Mantan Desainer Resident Evil Tak Masalah dengan Istilah JRPG

Lintang Ayomi |

Mantan Desainer Resident Evil Tidak Masalah dengan JRPG

Mantan desainer Resident Evil dan Devil May Cry yang kini menjadi seorang wakil presiden PlatinumGames (studio yang menggarap Bayonetta), Hideki Kamiya tidak mempermasalahkan istilah JRPG yang menjadi sebutan gamers dunia barat terhadap game-game RPG garapan developer Jepang. Pasalnya, di sisi lain, desainer Final Fantasy XVI, Naoki Yoshida mengomentari istilah tersebut.

Menurut Yoshida, sebutan JRPG merupakan sebutan yang diskriminatif lantaran game RPG manapun tetaplah game RPG. Sebaliknya, Hideki Kamiya malah menganggapnya istilah tersebut dengan lebih terbuka. Alih-alih merasa terdiskriminasi, Hideki malah merasa bangga atas sebutan tersebut.

Berdasarkan wawancara dengan VGC, Kamiya menjelaskan bahwa ada beberapa hal yang menurut masyarakat Jepang tidak populer dan tidak sesuai dengan sensibilitas mereka seperti karakter Kratos dengan kepala botak dan bertubuh kekar. Bagi kebudayaan Jepang, karakter Kratos tidaklah menarik. Sementara itu, game seperti Bayonetta sangat cocok dengan masyarakat Jepang.

“Ketika Anda melihat Bayonetta sebagai seorang sosok, ia tidak nampak kuat seperti Kratos, bahkan ia tampak tidak bisa mengalahkan segerombolan setan yang ada di game Bayonetta,” Ujar Kamiya. Kamiya kembali menambahkan bahwa Bayonetta menarik karena dirinya sendiri, dan bagaimana dia diciptakan dari sudut pandang masyarakat Jepang.

Sedangkan, anggapan negatif dari pihak Yoshida akan istilah JRPG pun tidak muncul begitu saja. Apalagi di tahun 2000an hingga awal 2010an di mana masyarakat Barat memandang negatif game-game RPG keluaran developer Jepang.

Mantan desainer Resident Evil dan Devil May Cry yang kini berfokus mengembangkan seri Bayonetta ini juga memberikan contoh lain perbedaan Ultraman versi Jepang dengan versi Amerika Serikat. Menurutnya, versi Amerika Serikat cenderung lebih mengutamakan unsur yang lebih realistis dibandingkan Jepang.
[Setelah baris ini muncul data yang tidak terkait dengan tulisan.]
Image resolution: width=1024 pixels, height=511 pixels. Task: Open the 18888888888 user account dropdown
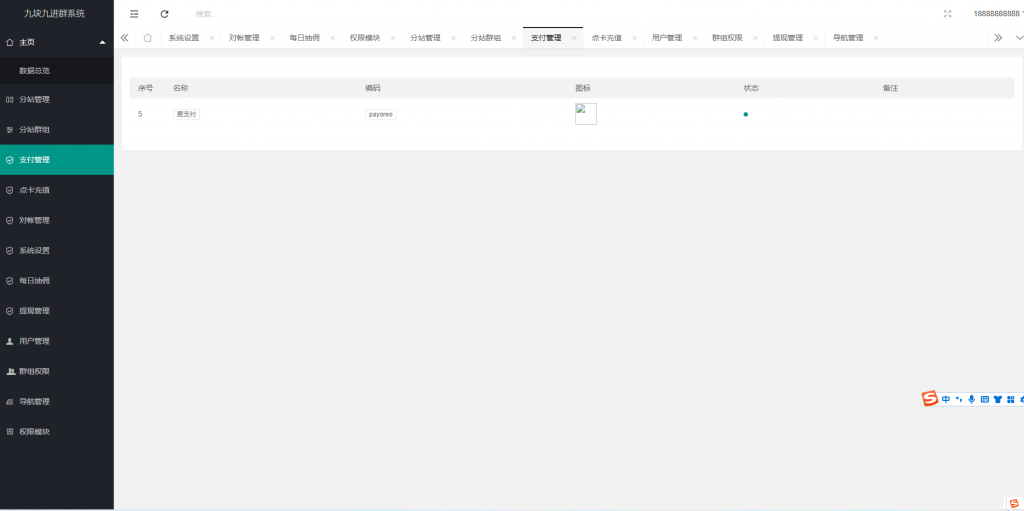pos(997,14)

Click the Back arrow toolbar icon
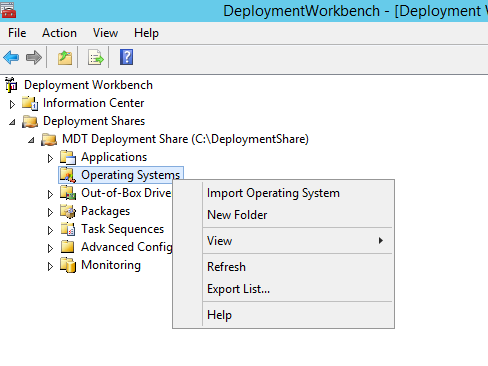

Menurutnya juga, ini bukan tentang yang mana lebih baik atau buruk, melainkan begitu berbedanya proses kreatif antara kedua budaya tersebut. 

Mungkin itu juga Amerika Serikat kini lebih mengutamakan unsur-unsur yang bagi sebagian orang merasa dipolitisasi. Mulai dari simbol-simbol, hingga karakter-karakternya. Bagi sebagian orang hal ini adalah dekadensi, sedangkan untuk yang lainnya ini adalah representasi sebagian golongan. Tentu saja, kini tidak semua orang Amerika Serikat tidak menyukai game garapan developer Jepang bukan?